**Your objective**
Each record below needs to be written out exactly as it reads.

[Data excerpts]
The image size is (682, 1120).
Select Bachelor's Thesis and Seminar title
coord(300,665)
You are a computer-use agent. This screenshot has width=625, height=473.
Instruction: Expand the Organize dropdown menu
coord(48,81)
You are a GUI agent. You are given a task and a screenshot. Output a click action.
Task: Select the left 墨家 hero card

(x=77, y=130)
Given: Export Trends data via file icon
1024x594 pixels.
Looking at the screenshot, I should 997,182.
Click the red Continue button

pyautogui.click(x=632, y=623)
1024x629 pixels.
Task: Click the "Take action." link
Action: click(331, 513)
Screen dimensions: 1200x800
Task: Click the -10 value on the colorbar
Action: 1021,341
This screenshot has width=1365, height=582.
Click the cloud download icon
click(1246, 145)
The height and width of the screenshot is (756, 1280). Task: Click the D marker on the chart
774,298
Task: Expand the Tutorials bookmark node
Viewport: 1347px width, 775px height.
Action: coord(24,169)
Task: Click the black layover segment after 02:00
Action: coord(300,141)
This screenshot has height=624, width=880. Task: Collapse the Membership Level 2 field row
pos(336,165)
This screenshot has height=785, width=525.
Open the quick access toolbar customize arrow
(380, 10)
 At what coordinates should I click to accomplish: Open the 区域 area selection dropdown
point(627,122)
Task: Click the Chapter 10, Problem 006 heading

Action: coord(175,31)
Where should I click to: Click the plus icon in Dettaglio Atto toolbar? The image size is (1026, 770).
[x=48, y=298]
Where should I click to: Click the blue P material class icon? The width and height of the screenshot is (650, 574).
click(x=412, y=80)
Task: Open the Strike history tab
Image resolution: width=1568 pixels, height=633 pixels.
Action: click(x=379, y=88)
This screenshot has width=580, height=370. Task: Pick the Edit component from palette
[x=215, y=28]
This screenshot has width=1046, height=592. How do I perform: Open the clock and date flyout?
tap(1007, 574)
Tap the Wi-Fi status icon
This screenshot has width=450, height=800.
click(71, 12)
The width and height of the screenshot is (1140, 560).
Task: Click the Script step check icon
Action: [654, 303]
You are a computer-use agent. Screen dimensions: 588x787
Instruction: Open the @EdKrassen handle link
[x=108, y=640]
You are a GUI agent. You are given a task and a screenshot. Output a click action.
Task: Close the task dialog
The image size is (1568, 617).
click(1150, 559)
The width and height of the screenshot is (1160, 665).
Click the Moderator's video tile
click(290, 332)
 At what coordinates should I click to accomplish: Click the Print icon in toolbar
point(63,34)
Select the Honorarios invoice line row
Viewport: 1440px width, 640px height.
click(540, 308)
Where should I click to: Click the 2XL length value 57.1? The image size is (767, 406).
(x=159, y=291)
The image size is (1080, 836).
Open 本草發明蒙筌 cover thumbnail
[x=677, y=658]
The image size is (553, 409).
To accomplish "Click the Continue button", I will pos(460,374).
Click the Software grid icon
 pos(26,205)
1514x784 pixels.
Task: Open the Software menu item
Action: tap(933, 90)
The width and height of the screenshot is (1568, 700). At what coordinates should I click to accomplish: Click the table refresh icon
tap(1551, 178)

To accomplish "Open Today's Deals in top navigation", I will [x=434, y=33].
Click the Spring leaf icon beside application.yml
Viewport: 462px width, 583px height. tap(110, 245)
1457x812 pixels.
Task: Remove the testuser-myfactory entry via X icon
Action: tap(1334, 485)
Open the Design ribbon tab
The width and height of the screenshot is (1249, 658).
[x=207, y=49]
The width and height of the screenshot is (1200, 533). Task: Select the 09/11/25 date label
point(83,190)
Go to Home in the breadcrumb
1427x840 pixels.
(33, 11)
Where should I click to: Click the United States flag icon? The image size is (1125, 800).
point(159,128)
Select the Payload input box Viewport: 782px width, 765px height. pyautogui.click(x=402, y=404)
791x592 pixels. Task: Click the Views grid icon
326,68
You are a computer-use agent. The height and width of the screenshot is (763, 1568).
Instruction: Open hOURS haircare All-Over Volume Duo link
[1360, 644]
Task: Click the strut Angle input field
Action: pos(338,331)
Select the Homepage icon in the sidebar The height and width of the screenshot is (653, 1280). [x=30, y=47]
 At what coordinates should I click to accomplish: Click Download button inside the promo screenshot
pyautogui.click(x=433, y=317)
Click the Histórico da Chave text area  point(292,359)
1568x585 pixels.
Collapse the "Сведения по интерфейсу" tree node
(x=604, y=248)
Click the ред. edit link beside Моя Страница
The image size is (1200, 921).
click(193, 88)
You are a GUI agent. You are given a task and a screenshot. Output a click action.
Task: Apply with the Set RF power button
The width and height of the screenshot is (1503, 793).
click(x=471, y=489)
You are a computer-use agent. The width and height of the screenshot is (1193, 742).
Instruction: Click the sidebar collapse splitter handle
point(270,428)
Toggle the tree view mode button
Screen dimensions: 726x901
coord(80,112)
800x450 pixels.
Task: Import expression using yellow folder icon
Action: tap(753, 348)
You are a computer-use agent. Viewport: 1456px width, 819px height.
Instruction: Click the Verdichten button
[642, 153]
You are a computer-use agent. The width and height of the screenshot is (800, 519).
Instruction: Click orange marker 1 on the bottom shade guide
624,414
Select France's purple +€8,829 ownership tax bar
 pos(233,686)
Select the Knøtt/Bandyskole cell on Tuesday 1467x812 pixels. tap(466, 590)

**Written answer**
The image size is (682, 1120).
Select Bachelor's Thesis and Seminar title
coord(300,665)
You are a computer-use agent. This screenshot has width=625, height=473.
Instruction: Expand the Organize dropdown menu
coord(48,81)
You are a GUI agent. You are given a task and a screenshot. Output a click action.
Task: Select the left 墨家 hero card

(x=77, y=130)
Given: Export Trends data via file icon
1024x594 pixels.
Looking at the screenshot, I should 997,182.
Click the red Continue button

pyautogui.click(x=632, y=623)
1024x629 pixels.
Task: Click the "Take action." link
Action: click(331, 513)
Screen dimensions: 1200x800
Task: Click the -10 value on the colorbar
Action: 1021,341
This screenshot has width=1365, height=582.
Click the cloud download icon
click(1246, 145)
The height and width of the screenshot is (756, 1280). Task: Click the D marker on the chart
774,298
Task: Expand the Tutorials bookmark node
Viewport: 1347px width, 775px height.
Action: coord(24,169)
Task: Click the black layover segment after 02:00
Action: coord(300,141)
This screenshot has height=624, width=880. Task: Collapse the Membership Level 2 field row
pos(336,165)
This screenshot has height=785, width=525.
Open the quick access toolbar customize arrow
(380, 10)
 At what coordinates should I click to accomplish: Open the 区域 area selection dropdown
point(627,122)
Task: Click the Chapter 10, Problem 006 heading

Action: coord(175,31)
Where should I click to: Click the plus icon in Dettaglio Atto toolbar? The image size is (1026, 770).
[x=48, y=298]
Where should I click to: Click the blue P material class icon? The width and height of the screenshot is (650, 574).
click(x=412, y=80)
Task: Open the Strike history tab
Image resolution: width=1568 pixels, height=633 pixels.
Action: click(x=379, y=88)
This screenshot has width=580, height=370. Task: Pick the Edit component from palette
[x=215, y=28]
This screenshot has width=1046, height=592. How do I perform: Open the clock and date flyout?
tap(1007, 574)
Tap the Wi-Fi status icon
This screenshot has width=450, height=800.
click(71, 12)
The width and height of the screenshot is (1140, 560).
Task: Click the Script step check icon
Action: [654, 303]
You are a computer-use agent. Screen dimensions: 588x787
Instruction: Open the @EdKrassen handle link
[x=108, y=640]
You are a GUI agent. You are given a task and a screenshot. Output a click action.
Task: Close the task dialog
The image size is (1568, 617).
click(1150, 559)
The width and height of the screenshot is (1160, 665).
Click the Moderator's video tile
click(290, 332)
 At what coordinates should I click to accomplish: Click the Print icon in toolbar
point(63,34)
Select the Honorarios invoice line row
Viewport: 1440px width, 640px height.
click(540, 308)
Where should I click to: Click the 2XL length value 57.1? The image size is (767, 406).
(x=159, y=291)
The image size is (1080, 836).
Open 本草發明蒙筌 cover thumbnail
[x=677, y=658]
The image size is (553, 409).
To accomplish "Click the Continue button", I will pos(460,374).
Click the Software grid icon
 pos(26,205)
1514x784 pixels.
Task: Open the Software menu item
Action: tap(933, 90)
The width and height of the screenshot is (1568, 700). At what coordinates should I click to accomplish: Click the table refresh icon
tap(1551, 178)

To accomplish "Open Today's Deals in top navigation", I will [x=434, y=33].
Click the Spring leaf icon beside application.yml
Viewport: 462px width, 583px height. tap(110, 245)
1457x812 pixels.
Task: Remove the testuser-myfactory entry via X icon
Action: tap(1334, 485)
Open the Design ribbon tab
The width and height of the screenshot is (1249, 658).
[x=207, y=49]
The width and height of the screenshot is (1200, 533). Task: Select the 09/11/25 date label
point(83,190)
Go to Home in the breadcrumb
1427x840 pixels.
(33, 11)
Where should I click to: Click the United States flag icon? The image size is (1125, 800).
point(159,128)
Select the Payload input box Viewport: 782px width, 765px height. pyautogui.click(x=402, y=404)
791x592 pixels. Task: Click the Views grid icon
326,68
You are a computer-use agent. The height and width of the screenshot is (763, 1568).
Instruction: Open hOURS haircare All-Over Volume Duo link
[1360, 644]
Task: Click the strut Angle input field
Action: pos(338,331)
Select the Homepage icon in the sidebar The height and width of the screenshot is (653, 1280). [x=30, y=47]
 At what coordinates should I click to accomplish: Click Download button inside the promo screenshot
pyautogui.click(x=433, y=317)
Click the Histórico da Chave text area  point(292,359)
1568x585 pixels.
Collapse the "Сведения по интерфейсу" tree node
(x=604, y=248)
Click the ред. edit link beside Моя Страница
The image size is (1200, 921).
click(193, 88)
You are a GUI agent. You are given a task and a screenshot. Output a click action.
Task: Apply with the Set RF power button
The width and height of the screenshot is (1503, 793).
click(x=471, y=489)
You are a computer-use agent. The width and height of the screenshot is (1193, 742).
Instruction: Click the sidebar collapse splitter handle
point(270,428)
Toggle the tree view mode button
Screen dimensions: 726x901
coord(80,112)
800x450 pixels.
Task: Import expression using yellow folder icon
Action: tap(753, 348)
You are a computer-use agent. Viewport: 1456px width, 819px height.
Instruction: Click the Verdichten button
[642, 153]
You are a computer-use agent. The width and height of the screenshot is (800, 519).
Instruction: Click orange marker 1 on the bottom shade guide
624,414
Select France's purple +€8,829 ownership tax bar
 pos(233,686)
Select the Knøtt/Bandyskole cell on Tuesday 1467x812 pixels. tap(466, 590)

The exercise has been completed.